Yeni bir yönetim, yeni bir teknik adam, Quaresma problemi başta, "Feda" nidaları arasında çok zorlu geçen bir transfer sezonu ve gençlerden kurulu kadroyla yapılan sezon başı kampı derken ligin ilk maçında da "belalısı" İstanbul Büyükşehir Belediye takımına konuk oluyordu Kartal. Dahası işin sonrası da pek kolay görünmüyordu. İlk sekiz haftada üç derbi sıralanmıştı.
Belediye sınavı gelip çattığında herkes merak ediyordu, nasıl bir Beşiktaş olacaktı sahada.
Cebinde umutları vardı
O maçta mücadele gücüyle göze batan Kartal bizim günlerce dikkat çektiğimiz gibi "Savaşan bir takım" görüntüsü sergilemişti.

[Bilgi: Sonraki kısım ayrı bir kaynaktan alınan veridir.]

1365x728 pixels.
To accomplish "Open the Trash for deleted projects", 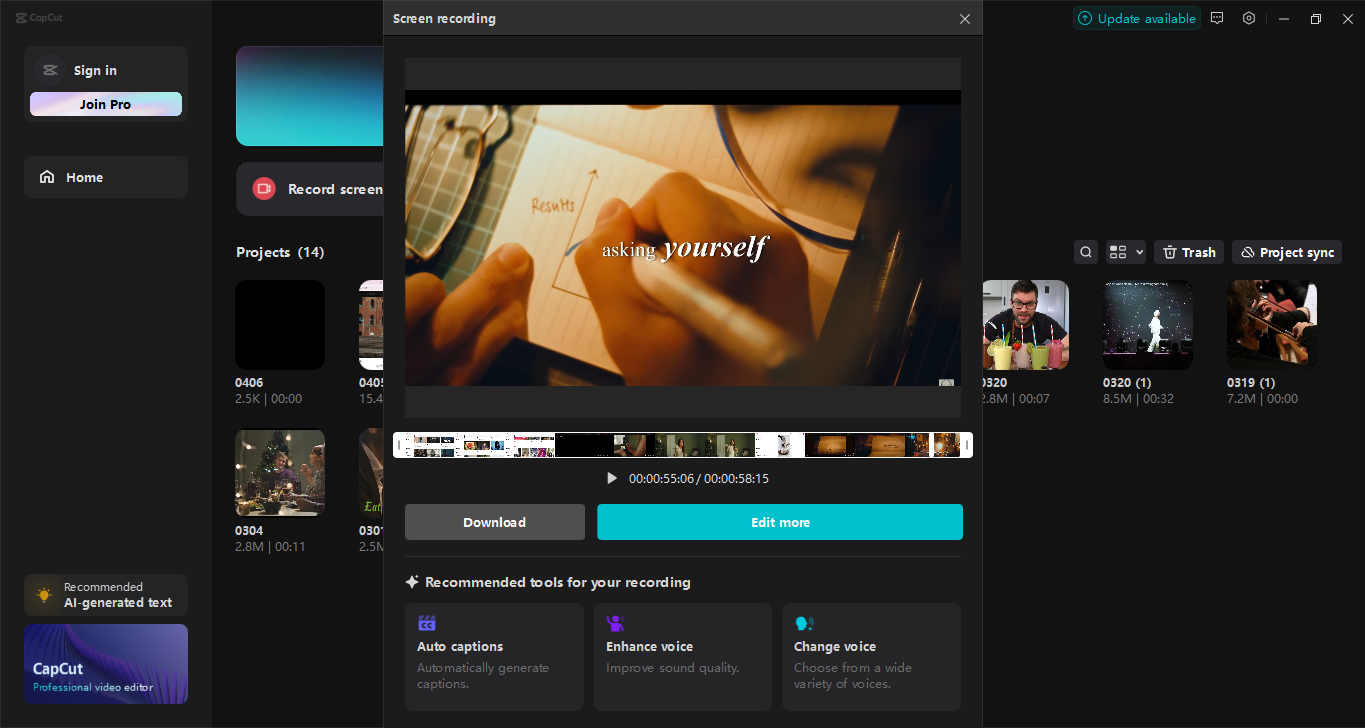I will coord(1188,251).
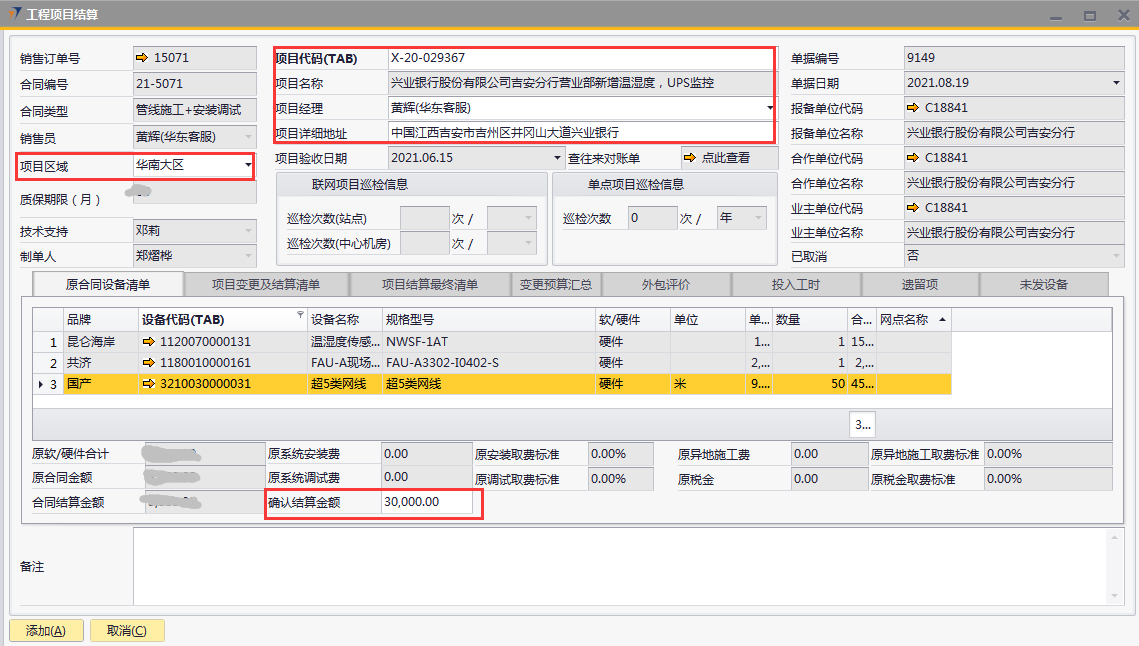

Beraberlikle sahadan ayrılmasına rağmen cebine umutlarını koyan Beşiktaş, ertesi hafta en tecrübesiz haliyle "Rüya Takım" Galatasaray karşısına çıkarken herkes tedirgindi; bir tek futbolcular hariç!
İyi futbol Burak'a takıldı
Derbide müthiş bir futbolla sezonun en güçlü takımı diye lanse edilen Galatasaray'a sahayı dar eden siyah-beyazlı oyuncular, Burak'ın balıklama atladığı pozisyonda penaltı çalan hakemin kurbanı olarak beraberlikle yetinirken, "Bu takım küme düşer" diyenleri hemen sezon başında susturmayı da başarıyordu.
Biz bize yeteriz İşler
kötü giderse tribünlerin "Quaresma" sesleriyle inlemesi an meselesiydi.
Yönetimi de, teknik adamı da, futbolcusu da bunun farkındaydı.
Yönetim ve teknik adam boyutları ayrı konu ama Quaresma'nın vatandaşları Fernandes, Almeida dahil sahadaki futbolcuların her biri "Biz bize yeteriz" demek istercesine insane üstü bir gayretle sahada mücadele ediyorlardı.
Üçlük modası
Deplasmanda Karabük, iç sahada SB Elazığ karşısında alınan 3-0'lık galibiyetlerle moraller yükselse de ardından gelen üç maçlık seride hem kenar yönetiminin, hem futbolcuların ciddi hataları Kartal'ı galibiyete hasret bırakacaktı.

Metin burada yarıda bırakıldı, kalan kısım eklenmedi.